__Data entries__.

● ● ● ●

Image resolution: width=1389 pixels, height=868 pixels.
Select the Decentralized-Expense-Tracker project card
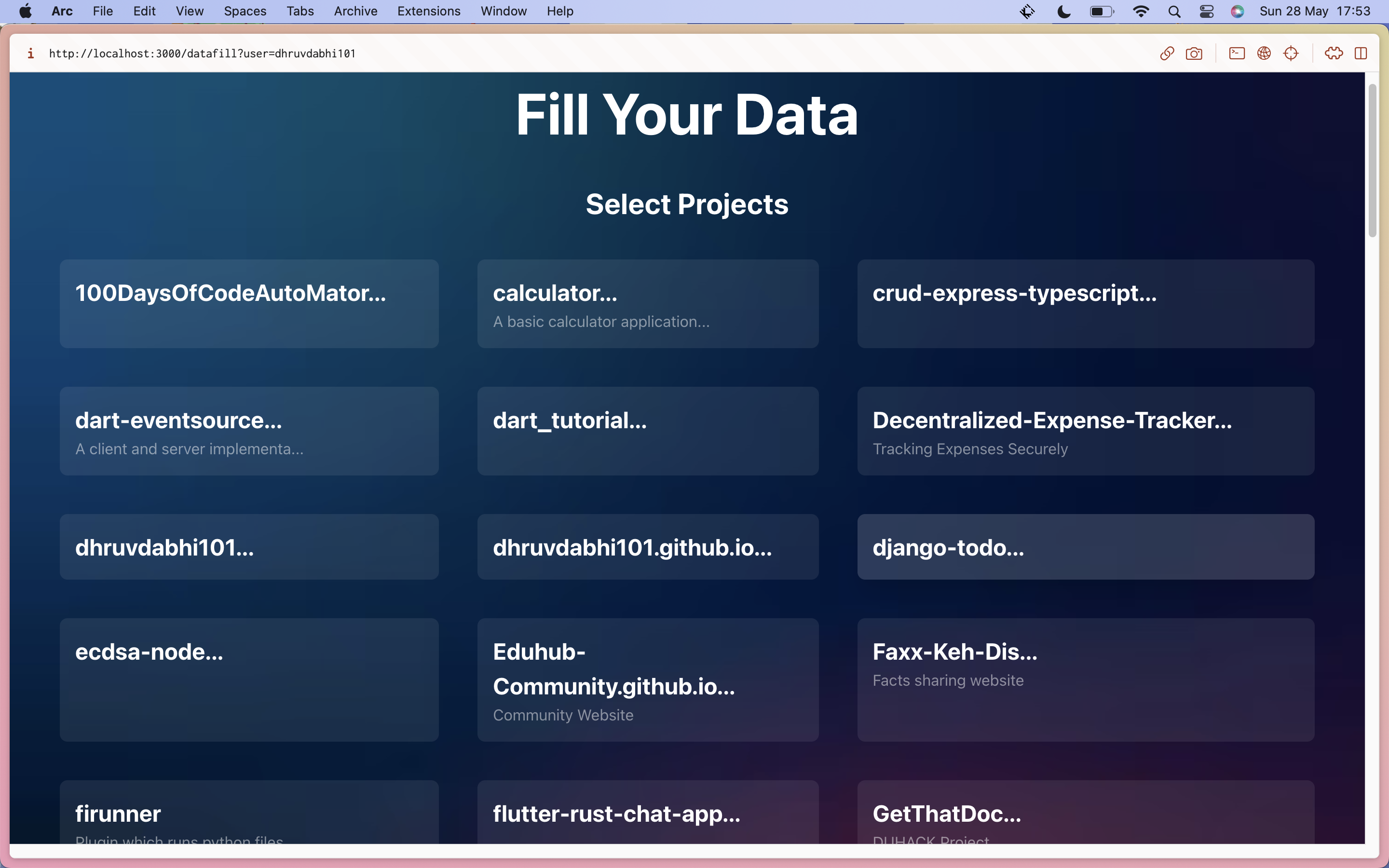point(1085,431)
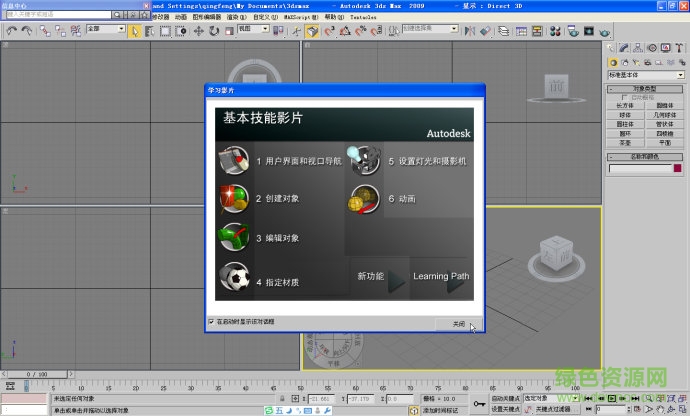Collapse the Name and Color rollout
Viewport: 690px width, 416px height.
tap(645, 157)
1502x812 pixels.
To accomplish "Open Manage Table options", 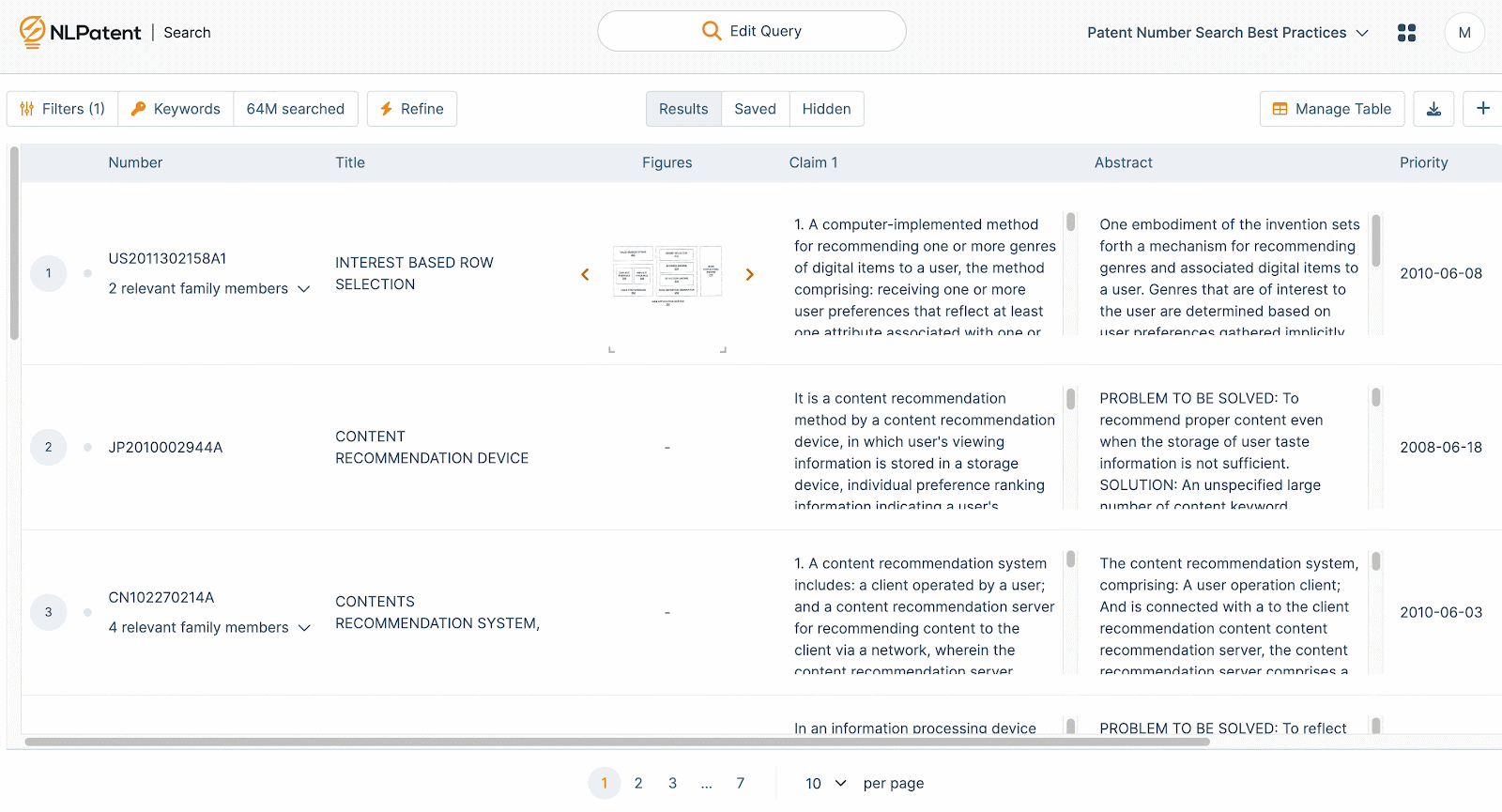I will click(x=1331, y=109).
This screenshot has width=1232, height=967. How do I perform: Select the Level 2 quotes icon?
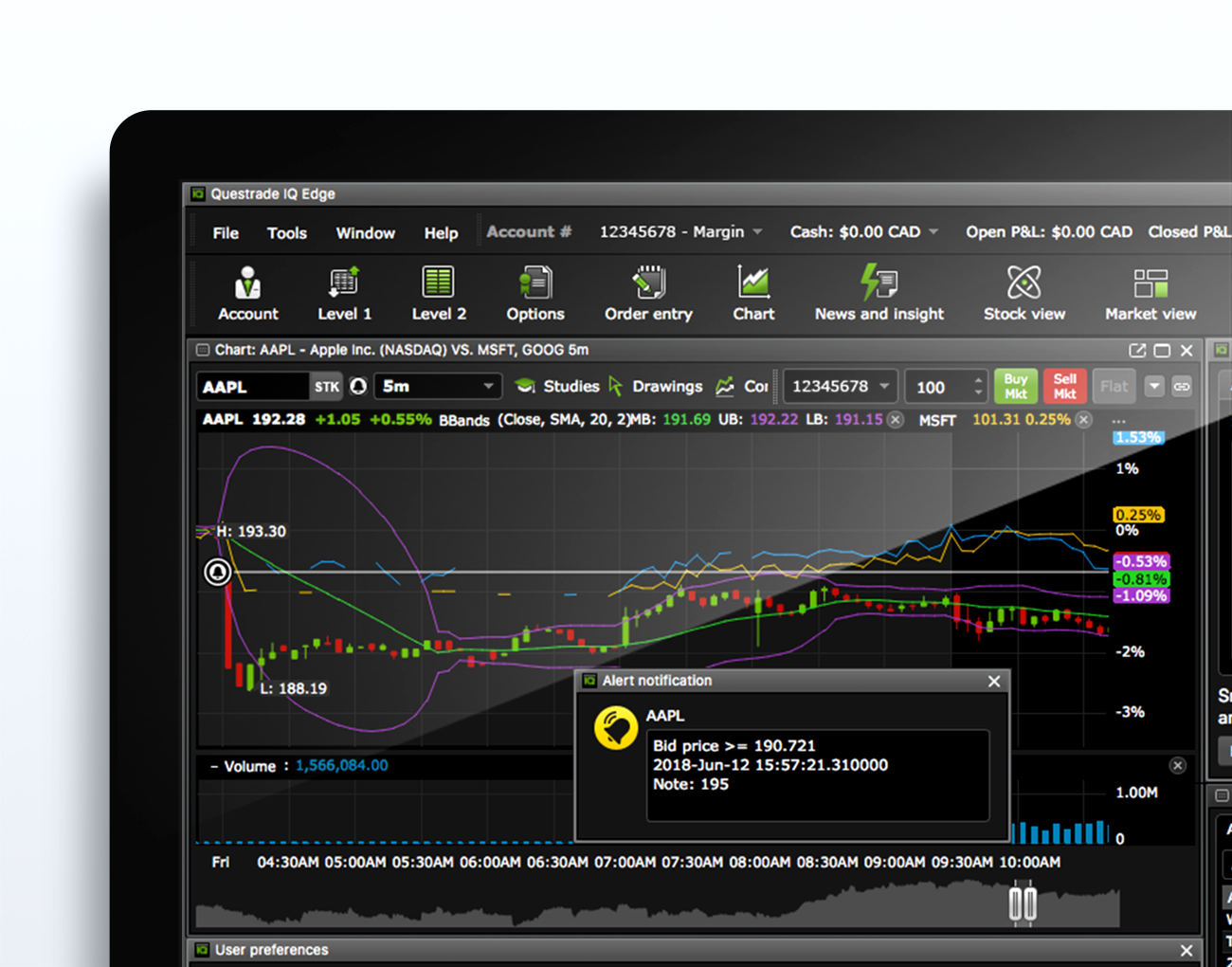(x=438, y=292)
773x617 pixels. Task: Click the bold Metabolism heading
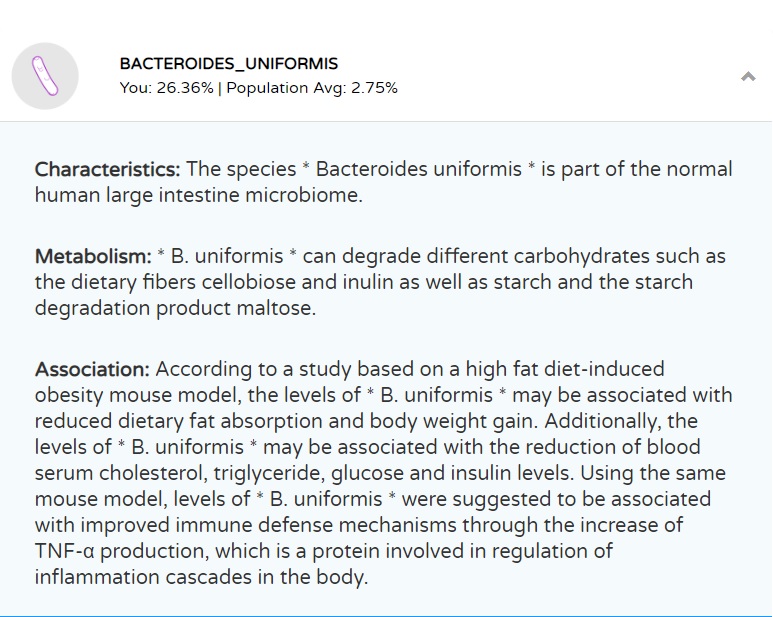(93, 256)
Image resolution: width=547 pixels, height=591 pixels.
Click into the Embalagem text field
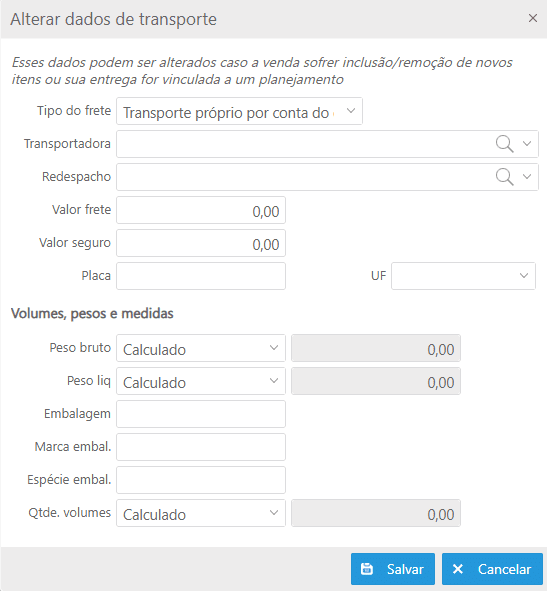201,414
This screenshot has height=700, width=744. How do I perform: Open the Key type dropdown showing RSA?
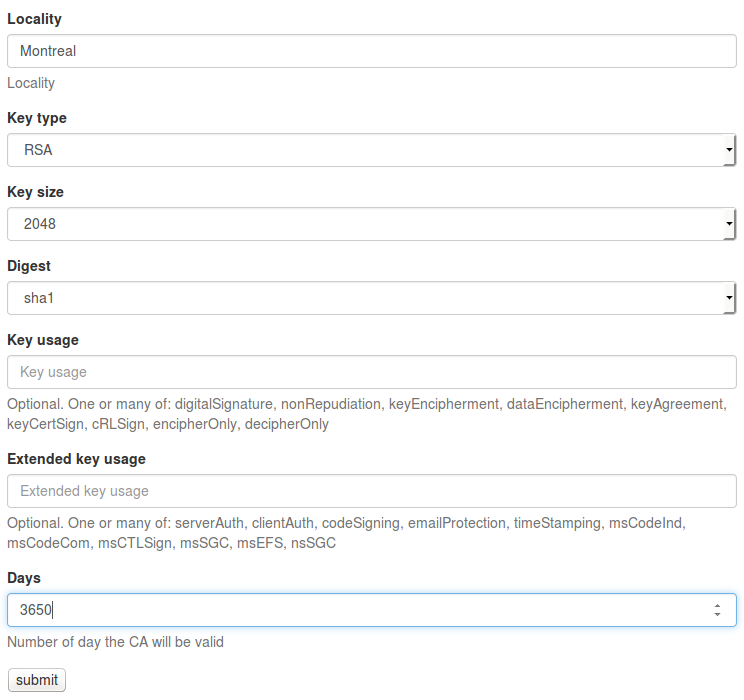tap(372, 150)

● ● ● ●

__What to produce__.
Copy out verbatim the material from the line containing "773x617 pixels. Task: Click" through the end of the material, both included, leaving out the pictures.

__Response to the exercise__.
773x617 pixels. Task: Click the bold Metabolism heading
(93, 256)
Image resolution: width=547 pixels, height=591 pixels.
Click into the Embalagem text field
201,414
This screenshot has height=700, width=744. How do I perform: Open the Key type dropdown showing RSA?
tap(372, 150)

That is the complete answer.